Con nueva gerente al frente, María Mari-Pérez, y una enorme ovación de entrada que legitima sus reivindicaciones laborales, la ROSS se enfrentó en apenas unos días a una nueva y prestigiosa batuta, tras los estupendos resultados concebidos con Roberto Devereux bajo las órdenes de Yves Abel. El francés Betrand de Billy, con una vasta experiencia a menudo jalonada de éxitos en auditorios y teatros de ópera de toda Europa, incluido el Liceo, del que fue director artístico entre finales del pasado siglo y principios de este, se encargó anoche y volverá a hacerlo hoy de la monumental y rotunda Sinfonía nº 5 de Mahler. Programada como pieza única, demasiado larga para complementarla con una primera parte con sustancia, y demasiado corta para satisfacer las demandas de un concierto standard, la Quinta fluyó entre sus manos con cierta superficialidad, permitiendo brillar a la orquesta a nivel técnico pero quedándose en la epidermis de su riqueza expresiva.
Para empezar, la decisión de intercambiar violonchelos y violas, dejando a los primeros en un segundo plano, no nos pareció muy acertada, por cuanto una de las principales bazas de la orquesta ha sido siempre su cuerda grave, que le proporciona un cuerpo y un relieve que dan distinción a sus interpretaciones. En esta ocasión casi toda la responsabilidad quedó en manos de la también excelente familia de los contrabajos, por lo que en conjunto todo sonó más leve y ligeramente suavón, etéreo y hasta un pelín relamido. Resultó como si hubiesen faltado ensayos, o como si la orquesta no se hubiera enfrentado antes, en varias ocasiones, a tan célebre página. Por otro lado dio la sensación de dirigir rápido, aunque el cronómetro pudiera quitarnos la razón, descuidando sus muchas inflexiones y cambios de registro. Nada de esto fue óbice sin embargo para que la orquesta brillara en conjunto y, sobre todo, en sus lucidos solos, especialmente la trompa de Joaquín Morillo, cuyas intervenciones en el scherzo central fueron técnicamente impecables y decididamente poéticas a nivel expresivo. Pasamos lista y apenas acusamos ausencias en la enorme plantilla convocada al efecto, refuerzos incluidos, lo que quizás potenció que esa errática dirección hiciera que determinados pasajes resultasen algo deslavazados y hasta indisciplinados.

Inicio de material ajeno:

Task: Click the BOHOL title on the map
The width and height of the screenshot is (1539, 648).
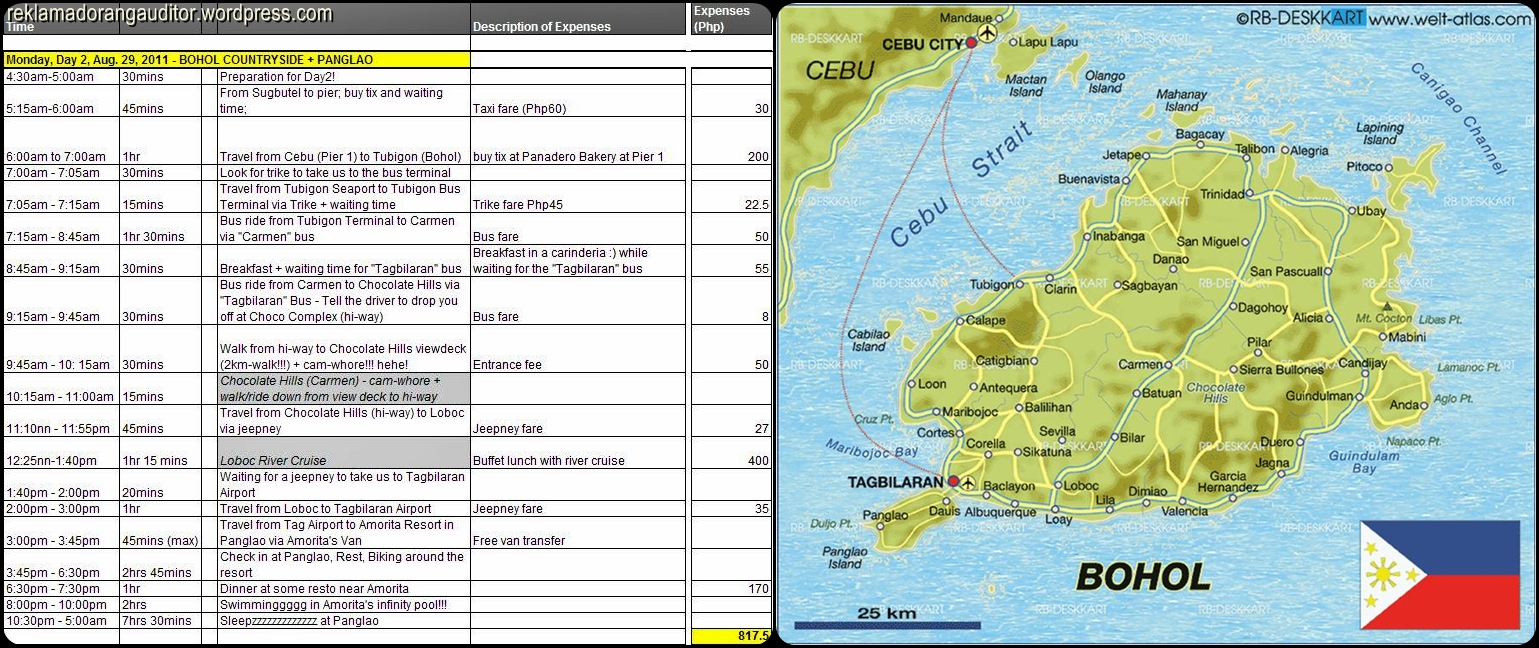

Estructurada en cinco movimientos repartidos en tres partes, la pieza reviste una enorme complejidad contrapuntística de la que de Billy apenas se hizo eco, que prefirió potenciar los rotundos contrastes de la pieza, empezando por un arranque avasallador, frente a esa riqueza textural que añaden una nueva dimensión a la expresividad del autor. Apreciamos algo de desgana en la marcha inicial, acertando en dotar al conjunto de un clima nostálgico pero corto en desesperación y acusando sobresaltos demasiado violentos. Mejor nos pareció el segundo movimiento (atormentado y agitado), más dinámico y con mayor tensión, y en el scherzo disfrutamos con los solos de trompa aludidos y la elegancia que le impregna ese estilo entre vals y ländler que le caracteriza. El famoso adagietto se resolvió con ligereza y prontitud. Esta despedida del mundo, como reza el Rückert Lied en que se basa, sonó apolíneo y a la vez robusto, así como acertadamente fluido, mientras para el gran final, de Billy llevó a la orquesta por derroteros previsibles y trillados hasta desembocar en una conclusión apoteósica, en la que solo apreciamos triunfo y una exultante alegría absolutamente ausente de cualquier atisbo de ironía. De cualquier forma, el esfuerzo de poner en pie tan compleja y a la vez delicada obra maestra merecen todo nuestro respeto y admiración, sobre todo teniendo en cuenta el ritmo de trabajo al que en determinadas épocas del año se somete a la orquesta, que la próxima semana celebra además la Exposición Iberoamericana del 29 en el Lope de Vega.